Погруженный в свои мысли, царь быстро шел знакомыми путями, и никто не осмеливался нарушить его молчание. Поэтому оброненное Годуновым словцо прозвучало так громко и внезапно, что все вздрогнули.
Иван Васильевич резко обернулся:
– Чего орешь?
– Прости, батюшка, – смиренно склонился Годунов. – Я только сказал: неладно, вот и все. Не орал я… неужто посмел бы?
– Неладно? – повторил царь.
– Ну да…
– А что?
– Да так, прости меня, дурака, – потупился Годунов, однако продолжал исподлобья метать взгляды по сторонам, и почуявший недоброе государь подступил к нему уже почти сердито:
– Полно пустое болтать! Говори, что неладно?
Борис по-прежнему нерешительно озирался, однако отмалчивался, и это вдруг вывело государя из себя. Вся тщательно подавляемая злость, которую он испытывал к Годунову, вдруг бросилась ему в голову. Вскинул посох – Бельский успел мысленно перекреститься и возблагодарить Бога, что стоит в достаточном отдалении, – замахнулся:
– Скоморошишься? Дурня из меня делаешь? Ну, погоди!..

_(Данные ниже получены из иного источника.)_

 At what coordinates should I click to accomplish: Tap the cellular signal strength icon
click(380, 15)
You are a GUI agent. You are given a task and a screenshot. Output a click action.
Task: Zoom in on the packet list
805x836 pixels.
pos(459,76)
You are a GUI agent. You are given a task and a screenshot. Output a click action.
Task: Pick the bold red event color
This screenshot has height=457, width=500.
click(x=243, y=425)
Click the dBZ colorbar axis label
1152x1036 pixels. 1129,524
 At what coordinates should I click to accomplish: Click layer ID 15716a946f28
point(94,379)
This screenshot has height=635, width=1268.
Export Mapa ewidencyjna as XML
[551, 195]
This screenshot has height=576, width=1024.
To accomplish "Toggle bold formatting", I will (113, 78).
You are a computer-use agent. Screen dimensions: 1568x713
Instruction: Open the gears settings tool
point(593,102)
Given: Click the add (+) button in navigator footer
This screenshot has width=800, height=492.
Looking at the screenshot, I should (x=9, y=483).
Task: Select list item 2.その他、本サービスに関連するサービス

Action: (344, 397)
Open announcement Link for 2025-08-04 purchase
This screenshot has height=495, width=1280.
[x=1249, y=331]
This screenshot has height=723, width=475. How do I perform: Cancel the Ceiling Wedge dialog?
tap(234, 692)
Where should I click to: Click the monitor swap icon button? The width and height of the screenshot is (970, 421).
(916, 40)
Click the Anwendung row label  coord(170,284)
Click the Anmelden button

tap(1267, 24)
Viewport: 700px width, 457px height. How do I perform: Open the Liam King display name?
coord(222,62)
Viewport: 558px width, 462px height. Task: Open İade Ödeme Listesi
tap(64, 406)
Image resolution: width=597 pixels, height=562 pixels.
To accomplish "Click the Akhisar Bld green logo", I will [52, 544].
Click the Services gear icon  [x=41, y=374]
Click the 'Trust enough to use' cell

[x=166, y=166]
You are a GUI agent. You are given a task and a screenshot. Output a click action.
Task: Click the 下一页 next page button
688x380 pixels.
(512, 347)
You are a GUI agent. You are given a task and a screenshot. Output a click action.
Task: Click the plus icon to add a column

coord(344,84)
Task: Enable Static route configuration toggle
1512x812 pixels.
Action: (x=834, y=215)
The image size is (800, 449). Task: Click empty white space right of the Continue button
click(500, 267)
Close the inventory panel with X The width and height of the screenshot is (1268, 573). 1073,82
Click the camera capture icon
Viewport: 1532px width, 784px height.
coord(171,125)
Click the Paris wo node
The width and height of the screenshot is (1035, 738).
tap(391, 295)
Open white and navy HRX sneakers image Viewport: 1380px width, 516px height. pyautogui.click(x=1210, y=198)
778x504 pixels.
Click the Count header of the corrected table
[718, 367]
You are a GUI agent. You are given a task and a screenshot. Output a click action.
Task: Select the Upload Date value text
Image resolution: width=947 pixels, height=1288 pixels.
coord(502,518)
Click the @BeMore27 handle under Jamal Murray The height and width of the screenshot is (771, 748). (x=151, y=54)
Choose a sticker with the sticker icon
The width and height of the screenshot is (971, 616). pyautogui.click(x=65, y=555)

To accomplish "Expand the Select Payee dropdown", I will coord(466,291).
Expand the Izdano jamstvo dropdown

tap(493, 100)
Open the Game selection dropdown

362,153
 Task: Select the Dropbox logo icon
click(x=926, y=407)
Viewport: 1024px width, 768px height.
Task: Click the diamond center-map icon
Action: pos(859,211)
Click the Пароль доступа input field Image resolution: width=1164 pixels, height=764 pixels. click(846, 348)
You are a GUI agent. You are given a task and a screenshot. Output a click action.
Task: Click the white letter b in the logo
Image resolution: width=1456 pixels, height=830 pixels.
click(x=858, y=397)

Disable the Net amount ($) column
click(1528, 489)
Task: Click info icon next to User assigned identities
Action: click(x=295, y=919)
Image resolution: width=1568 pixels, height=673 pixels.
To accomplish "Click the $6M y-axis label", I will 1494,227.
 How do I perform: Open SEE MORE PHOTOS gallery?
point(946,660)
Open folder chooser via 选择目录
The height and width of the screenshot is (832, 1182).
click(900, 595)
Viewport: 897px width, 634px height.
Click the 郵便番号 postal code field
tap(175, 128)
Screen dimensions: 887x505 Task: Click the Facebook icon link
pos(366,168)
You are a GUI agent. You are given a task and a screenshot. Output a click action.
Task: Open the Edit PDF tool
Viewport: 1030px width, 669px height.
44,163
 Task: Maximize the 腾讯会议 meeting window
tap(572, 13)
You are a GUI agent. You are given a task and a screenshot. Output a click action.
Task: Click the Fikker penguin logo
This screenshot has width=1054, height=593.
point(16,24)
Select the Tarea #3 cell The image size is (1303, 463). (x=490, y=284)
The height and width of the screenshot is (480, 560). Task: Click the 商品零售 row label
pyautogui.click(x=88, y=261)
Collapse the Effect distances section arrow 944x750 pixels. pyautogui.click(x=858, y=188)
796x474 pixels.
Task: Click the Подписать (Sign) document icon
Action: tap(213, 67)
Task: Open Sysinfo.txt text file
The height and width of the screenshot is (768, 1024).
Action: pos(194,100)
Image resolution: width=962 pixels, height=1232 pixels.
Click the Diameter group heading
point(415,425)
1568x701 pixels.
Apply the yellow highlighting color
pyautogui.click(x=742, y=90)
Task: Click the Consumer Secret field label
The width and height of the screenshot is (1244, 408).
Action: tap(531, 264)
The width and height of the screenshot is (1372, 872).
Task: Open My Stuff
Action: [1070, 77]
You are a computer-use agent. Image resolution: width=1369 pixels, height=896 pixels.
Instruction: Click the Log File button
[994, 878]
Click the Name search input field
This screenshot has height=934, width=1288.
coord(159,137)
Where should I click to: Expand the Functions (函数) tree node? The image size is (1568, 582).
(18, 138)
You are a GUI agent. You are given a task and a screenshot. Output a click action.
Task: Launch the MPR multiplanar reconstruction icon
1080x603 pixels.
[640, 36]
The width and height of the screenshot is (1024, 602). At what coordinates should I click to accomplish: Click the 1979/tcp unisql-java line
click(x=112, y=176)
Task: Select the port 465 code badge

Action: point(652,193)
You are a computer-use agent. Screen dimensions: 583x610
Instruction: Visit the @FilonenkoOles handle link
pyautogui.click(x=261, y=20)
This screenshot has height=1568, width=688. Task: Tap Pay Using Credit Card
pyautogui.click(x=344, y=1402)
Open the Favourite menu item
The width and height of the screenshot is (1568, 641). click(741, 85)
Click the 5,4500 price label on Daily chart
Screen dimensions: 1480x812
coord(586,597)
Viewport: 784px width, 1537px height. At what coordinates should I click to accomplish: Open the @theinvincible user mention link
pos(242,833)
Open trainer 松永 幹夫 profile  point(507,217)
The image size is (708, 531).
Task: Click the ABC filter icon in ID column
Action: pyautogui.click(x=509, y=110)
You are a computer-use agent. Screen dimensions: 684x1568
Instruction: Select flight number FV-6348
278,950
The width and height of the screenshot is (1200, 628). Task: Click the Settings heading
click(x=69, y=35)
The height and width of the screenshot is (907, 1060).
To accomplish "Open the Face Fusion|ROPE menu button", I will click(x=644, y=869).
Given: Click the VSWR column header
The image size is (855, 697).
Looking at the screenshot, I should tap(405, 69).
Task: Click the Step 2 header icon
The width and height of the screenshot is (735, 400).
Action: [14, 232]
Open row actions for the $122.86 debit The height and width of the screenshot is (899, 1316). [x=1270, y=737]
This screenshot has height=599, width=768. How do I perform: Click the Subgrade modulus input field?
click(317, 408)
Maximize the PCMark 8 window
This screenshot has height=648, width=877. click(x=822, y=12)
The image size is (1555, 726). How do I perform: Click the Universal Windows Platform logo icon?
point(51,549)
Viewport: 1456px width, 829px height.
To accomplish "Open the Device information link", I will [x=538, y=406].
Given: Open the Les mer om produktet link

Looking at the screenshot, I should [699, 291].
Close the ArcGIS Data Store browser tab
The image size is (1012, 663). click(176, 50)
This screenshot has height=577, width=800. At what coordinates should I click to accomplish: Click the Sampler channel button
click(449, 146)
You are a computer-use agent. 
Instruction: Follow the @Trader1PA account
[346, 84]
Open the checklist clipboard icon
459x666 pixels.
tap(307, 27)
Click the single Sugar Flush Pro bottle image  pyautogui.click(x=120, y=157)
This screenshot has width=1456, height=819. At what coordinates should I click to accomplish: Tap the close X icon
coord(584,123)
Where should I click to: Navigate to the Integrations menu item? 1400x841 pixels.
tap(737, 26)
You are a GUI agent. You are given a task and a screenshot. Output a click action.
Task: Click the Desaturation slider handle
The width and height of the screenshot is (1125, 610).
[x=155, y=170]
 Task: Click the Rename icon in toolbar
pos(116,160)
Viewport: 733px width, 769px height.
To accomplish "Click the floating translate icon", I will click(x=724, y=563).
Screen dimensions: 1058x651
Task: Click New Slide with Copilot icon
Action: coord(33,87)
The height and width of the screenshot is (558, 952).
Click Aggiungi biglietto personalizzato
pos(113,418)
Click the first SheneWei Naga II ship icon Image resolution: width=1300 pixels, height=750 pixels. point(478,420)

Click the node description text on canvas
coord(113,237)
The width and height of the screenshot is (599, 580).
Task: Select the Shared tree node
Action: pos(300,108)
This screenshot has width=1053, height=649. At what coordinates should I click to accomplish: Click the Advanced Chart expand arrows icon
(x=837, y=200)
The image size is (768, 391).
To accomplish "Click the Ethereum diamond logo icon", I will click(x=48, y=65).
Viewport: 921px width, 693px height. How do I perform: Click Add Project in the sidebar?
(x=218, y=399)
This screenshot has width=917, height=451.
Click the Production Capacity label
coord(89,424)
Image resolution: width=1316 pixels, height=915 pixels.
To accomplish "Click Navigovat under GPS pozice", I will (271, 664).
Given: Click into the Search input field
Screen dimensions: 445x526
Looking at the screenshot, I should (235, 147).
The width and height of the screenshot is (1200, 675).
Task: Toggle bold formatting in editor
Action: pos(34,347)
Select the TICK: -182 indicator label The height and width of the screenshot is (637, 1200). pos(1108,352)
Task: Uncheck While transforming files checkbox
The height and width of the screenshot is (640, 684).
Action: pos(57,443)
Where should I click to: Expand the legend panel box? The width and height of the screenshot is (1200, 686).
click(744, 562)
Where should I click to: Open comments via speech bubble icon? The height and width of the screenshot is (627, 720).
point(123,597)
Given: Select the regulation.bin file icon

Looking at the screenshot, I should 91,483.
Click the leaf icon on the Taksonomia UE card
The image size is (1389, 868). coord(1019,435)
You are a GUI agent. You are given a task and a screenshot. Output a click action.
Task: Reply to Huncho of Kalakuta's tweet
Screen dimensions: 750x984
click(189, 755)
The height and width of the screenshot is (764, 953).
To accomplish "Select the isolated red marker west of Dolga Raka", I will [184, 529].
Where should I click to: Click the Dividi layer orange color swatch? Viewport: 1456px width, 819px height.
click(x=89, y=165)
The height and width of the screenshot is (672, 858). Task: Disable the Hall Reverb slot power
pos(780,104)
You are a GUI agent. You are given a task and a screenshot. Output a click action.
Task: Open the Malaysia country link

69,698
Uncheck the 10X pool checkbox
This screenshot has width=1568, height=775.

Борис резко отпрянул, но поскользнулся, нога его подвернулась – и он, не удержав равновесия, неуклюже повалился на лаву, стоящую под стеною в полутемном, едва освещенном настенным свещником углу. Обыкновенно на таких лавах посиживали сенные девушки-придверницы, ожидая зова царицы или ее боярынь, однако сейчас угол был пуст.
Борис тяжело застонал, хватаясь за ушибленный бок.
Бельский и англичане стояли, сбившись тесной кучкой, но никто не осмеливался приблизиться к Годунову, поскольку посох со знаменитым осном все еще висел занесенным.
Но вот государь медленно опустил руку, посох стукнулся об пол.
– Живой? – примирительно спросил Иван Васильевич, остывая на глазах и преисполнясь жалости к поверженному любимцу. – Ну, хватит валяться, подымайся.
Борис неловко привстал, все еще хватаясь за бок и чуть слышно стеная. Видно было, что ему в самом деле очень больно, и судорога, исказившая его лицо, невольно отразилась на лице царя.